SOURCE:
▬▬▬▬▬▬▬▬▬▬
Uber is a ride sharing app where a user can request a ride from one location to another and the app will connect the user to the nearest available Uber drivers.
Functional Requirements:-
- Uber app should know about the drivers locations who are logged in at the moment. (P0)
- The app should be able to find nearby available drivers. (P0)
- User should be able to request a ride, after which the nearest drivers should be notified. (P0)
- At the start of the trip, the system should initiate payment flow. (P1)
- The system should be able to estimate the time of arrival (ETA of the driver). (P1)
- Drivers should be able to confirm that they have picked up the rider. (P0)
- After the ride has been accepted, the driver and rider should be able to view trip updates. (P0)
- The driver should be able to mark the ride has been completed and should become available for the next ride. (P0)
Non-functional Requirements:-
- Availability — The system should be highly available
- Scalability — The system should be scalable to handle ever increasing number of drivers and riders.
- Reliability — The system should provide fast and error free services.
- Consistency — The system must be strongly consistent from the drivers and riders perspective.
- Fraud Detection — The system should have ability to detect any fraudulent activity related to payments.
App Usage Estimation
Let’s assume that we have around 500 million riders and about 5 million drivers.
- We have 20 million daily active users.
- We have 2 million daily active drivers.
- We have 20 million daily trips.
- All active drivers send a notification about their current location every 4 seconds.
Storage Estimation
Rider’s Metadata
- UserId
- User name
- User email
- User address
In total one user’s data we can approximate at 1000 bytes.
With 500 million total users, data will be around = 500 * 10⁶ * 1000 bytes = 500GB.
For the newly registered users, let’s go ahead with a high number as 500K, which will require 500MB of additional data.
Driver’s Metadata
- Driver Id
- Driver name
- Driver email
- Driver Vehicle Type
- Driver License number
In total let’s approximate 1 driver’s metadata to be around 1000 bytes.
With 5 million drivers, we would need 5GB of total storage. Additionaly, if we have 100K new drivers registering daily, we would need 100MB of additional data to store them.
Driver’s Location Metadata
We will need to store latitude and longitude for each driver and few other data points, let’s assume the data size to be around 36 bytes, which would be 5 * 10⁶ * 36 = 180 MB of data.
Trip Metadata
We can assume 100 bytes of data will be required for each trip.
- Uder Id
- Driver Id
- trip Id
So, if we have 20 million active users, then total data per day will = 2GB.
Total data in a year = 2 * 365, which is around 1 TB.
Bandwidth Estimation
Major bandwidth is required by location updates and trip data, so we will not consider all other factors for our bandwidth calculation.
▬▬▬▬▬▬▬▬▬▬
COLLECTED MATERIAL:
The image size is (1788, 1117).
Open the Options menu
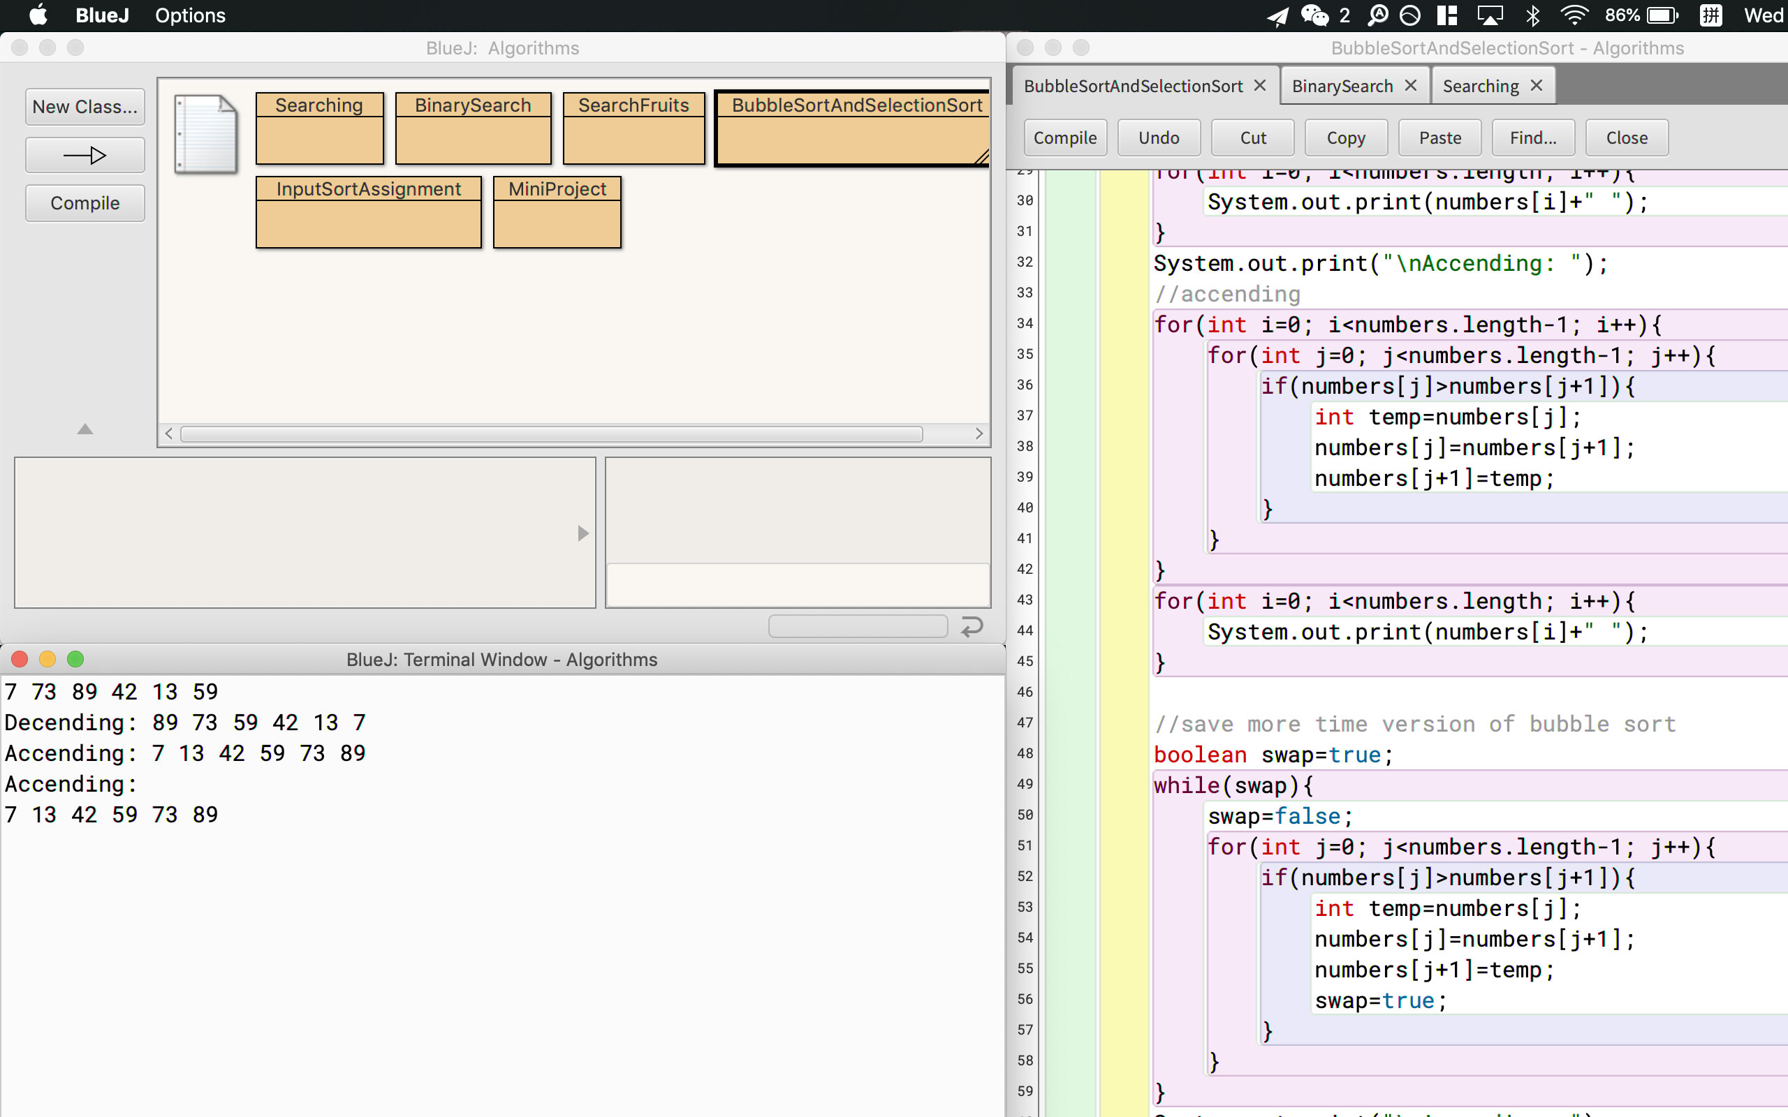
▬▬▬▬▬▬▬▬▬▬
EXERCISE INSTRUCTIONS: According to the Uber design text, how often does each active driver send a notification about its current location? The listing above comes from a source separate from the Uber design text.

OUTPUT OF THE EXERCISE: Every 4 seconds.